The Pixel Plague
NOTE: It is recommended that you play with a mouse or touchscreen, not a touchpad. I won't stop you, though.
Meet these amazing little microbots called "Pixels," the first machines created that have the remarkable ability to reproduce.
But... what's this? There appears to be some kind of digital plague infecting them. It's your job to breed them so that they're more resilient to the plague.
How to Play:
The goal is to get your pixels to a certain population count (which varies by difficulty) by breeding them to be less susceptible to the plague.
Each pixel has three unique attributes: color, shape, and size. The plague appears to be programmed to target a certain set of attributes.
These icons tell you what kind of pixels the plague is targeting.
In the example, the plague is targeting medium-sized, teal diamonds. The closer a pixel's attributes to the plague's target, the more likely it is to be infected. So pixels with five sides will be more susceptible than pixels with six sides, and blue pixels will be more susceptible than purple pixels, etc.
The percentage is the average susceptibility of all pixels on screen.
Drag pixels to these boxes to breed them. Dragging a pixel into each box will spawn three children, each with attributes randomly selected from their parents. The pixel dragged into the box with the circle will be "dominant", meaning children are more likely to be like that parent.
Breeding involves a lot of randomness, so results may not always be consistent.
Pixels undergo a process similar to mitosis, and have a tendency to mutate, so it's not always necessary to be constantly breeding pixels manually.

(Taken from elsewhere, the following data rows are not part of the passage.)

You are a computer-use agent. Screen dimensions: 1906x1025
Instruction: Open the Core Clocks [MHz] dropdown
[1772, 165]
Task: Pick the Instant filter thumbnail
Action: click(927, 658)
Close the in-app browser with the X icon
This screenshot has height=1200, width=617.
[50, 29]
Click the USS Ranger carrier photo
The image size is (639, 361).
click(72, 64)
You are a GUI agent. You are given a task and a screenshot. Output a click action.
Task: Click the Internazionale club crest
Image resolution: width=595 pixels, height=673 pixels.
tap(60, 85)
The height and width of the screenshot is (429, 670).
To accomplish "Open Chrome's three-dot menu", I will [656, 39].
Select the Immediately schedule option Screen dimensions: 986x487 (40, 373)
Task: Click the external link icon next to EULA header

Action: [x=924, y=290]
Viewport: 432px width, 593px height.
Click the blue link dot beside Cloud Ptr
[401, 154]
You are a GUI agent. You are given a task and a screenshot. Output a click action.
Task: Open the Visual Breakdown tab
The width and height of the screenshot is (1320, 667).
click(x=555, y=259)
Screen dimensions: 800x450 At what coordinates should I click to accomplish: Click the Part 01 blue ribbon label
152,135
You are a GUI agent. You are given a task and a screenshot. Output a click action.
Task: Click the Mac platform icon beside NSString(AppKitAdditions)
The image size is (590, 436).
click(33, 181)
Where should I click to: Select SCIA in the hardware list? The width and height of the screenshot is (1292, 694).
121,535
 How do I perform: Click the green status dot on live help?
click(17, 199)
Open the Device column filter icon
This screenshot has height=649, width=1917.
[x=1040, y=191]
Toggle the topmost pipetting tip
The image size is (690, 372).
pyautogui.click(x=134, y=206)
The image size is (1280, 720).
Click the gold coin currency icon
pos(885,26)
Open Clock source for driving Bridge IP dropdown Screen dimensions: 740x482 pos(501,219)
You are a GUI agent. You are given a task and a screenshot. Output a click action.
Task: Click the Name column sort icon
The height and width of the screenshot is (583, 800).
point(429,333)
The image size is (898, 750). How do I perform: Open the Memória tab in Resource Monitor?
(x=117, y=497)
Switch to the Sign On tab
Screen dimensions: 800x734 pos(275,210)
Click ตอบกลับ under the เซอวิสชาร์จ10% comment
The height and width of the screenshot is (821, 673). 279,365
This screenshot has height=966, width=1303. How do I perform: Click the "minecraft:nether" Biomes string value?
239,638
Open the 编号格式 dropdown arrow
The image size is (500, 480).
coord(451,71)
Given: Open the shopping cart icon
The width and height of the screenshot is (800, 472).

These icons give you population details. The top icon is the total population of pixels, while the bottom is the number of infected pixels.
Infected pixels won't undergo mitosis, and will eventually disappear. They also tend spread the plague to other pixels. A side-effect of the plague is a visual fading in and out.
Made for Godot Wild Jam #18 using Godot v3.2
This is my first Godot Wild Jam (that I finished, anyway), and my second game jam ever. Had fun, and hopefully somebody somewhere enjoys this game for a few minutes, at least.
I ran out of time to do anything about sound. I figure no sound effects is better than bad sound effects anyway.